1992 yılından bu yana besicilik yaptığını söyleyen Seyithan Karaköse ise "Şu anda küçükbaş hayvanlarımız bin ila 2 bin TL arasında satılıyor. Büyükbaş hayvanların fiyatı ise 6 bin liradan başlıyor 15 bin liraya kadar alıcı bulabiliyor. Üreticilerimiz birçok konuda sıkıntı yaşıyor. Örneğin saman, arpa ve yem çok pahalı. Bu kalemler pahalı olduğundan dolayı besici kazanamıyor. Bir de bazı yerlerde yaylalara çıkış yasağı olduğundan dolayı besici hayvanını içeride beslemek zorunda kalıyor. Canlı Hayvan Borsasında şu anda yeterli hayvan yok. Zaten yeterli hayvan olsaydı fiyatlar kendiliğinden düşecekti." dedi.
"Alıcı bulamadığımızdan hayvanlarımızı yarı fiyatına satmak zorunda kaldık"
Karacadağ'ın Sevindik köyünde oturan ve yaklaşık 30 yıldır besicilik yapan Ahmet Yeşilorman ise "Hayvanların fiyatı şu anda çok ucuz, buna karşılık saman pahalı, arpa pahalı. Zarar ediyoruz. Eskiden sürülmeyen birçok mera şu anda sürülüp ekili hale getiriliyor. Biz de hayvanlarımızı otlatabilmek adına meraları kiralamak zorunda kalıyoruz. Hayvanlarımızı otlatacak yer bulamadığımızdan dolayı Bingöl'e, Elazığ'a, Lice'ye gitmek zorunda kalıyoruz. Buraya satmaya getirdiğimiz bazı hayvanlarımızı yarı fiyatına vermek zorunda kaldık. Alıcı bulamıyoruz. Şu anda samanın kilosunu 400, arpanınkini bin TL'den satın alıyoruz. Hayvancılık bitme noktasına geldi. Her şeyi zararına yapar olduk." ifadelerini kullandı.

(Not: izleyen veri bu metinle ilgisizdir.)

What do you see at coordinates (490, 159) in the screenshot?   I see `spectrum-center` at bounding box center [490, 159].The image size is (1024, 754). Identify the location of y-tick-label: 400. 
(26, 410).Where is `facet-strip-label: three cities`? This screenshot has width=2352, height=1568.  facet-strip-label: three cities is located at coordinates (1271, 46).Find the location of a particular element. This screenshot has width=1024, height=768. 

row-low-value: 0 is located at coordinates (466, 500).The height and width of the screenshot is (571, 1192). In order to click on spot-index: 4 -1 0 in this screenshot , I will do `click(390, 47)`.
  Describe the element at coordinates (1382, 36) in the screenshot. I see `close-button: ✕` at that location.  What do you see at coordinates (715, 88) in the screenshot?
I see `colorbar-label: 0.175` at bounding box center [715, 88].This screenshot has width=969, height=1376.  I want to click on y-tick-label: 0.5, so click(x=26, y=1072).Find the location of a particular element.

Ömer Erdoğan ise "Yaklaşık 10 yıldır burada esnaflık yapıyorum. Hem besicilik yapıyorum hem de hayvan alım satım işleri ile uğraşıyorum. Şu anda besicilik yapan insanımızın kar ettiğini düşünmüyorum. Yem ve saman fiyatları pahalı, buna karşılık et fiyatları ise ucuz. Şu anda besicinin çobana, hayvanların bakımına, saman ve yeme ödediği ücret göz önünde bulundurulursa zarar ettiğimizi rahatlıkla söyleyebiliriz. Bakanlığın bu işe bir el atması ve bütün besicilere bu konuda yardımcı olmalarını istiyoruz. Eğer devletin bu konuda vatandaşa yardımı olmazsa vatandaşın kendi ayakları üzerinde durması mümkün değildir." dedi.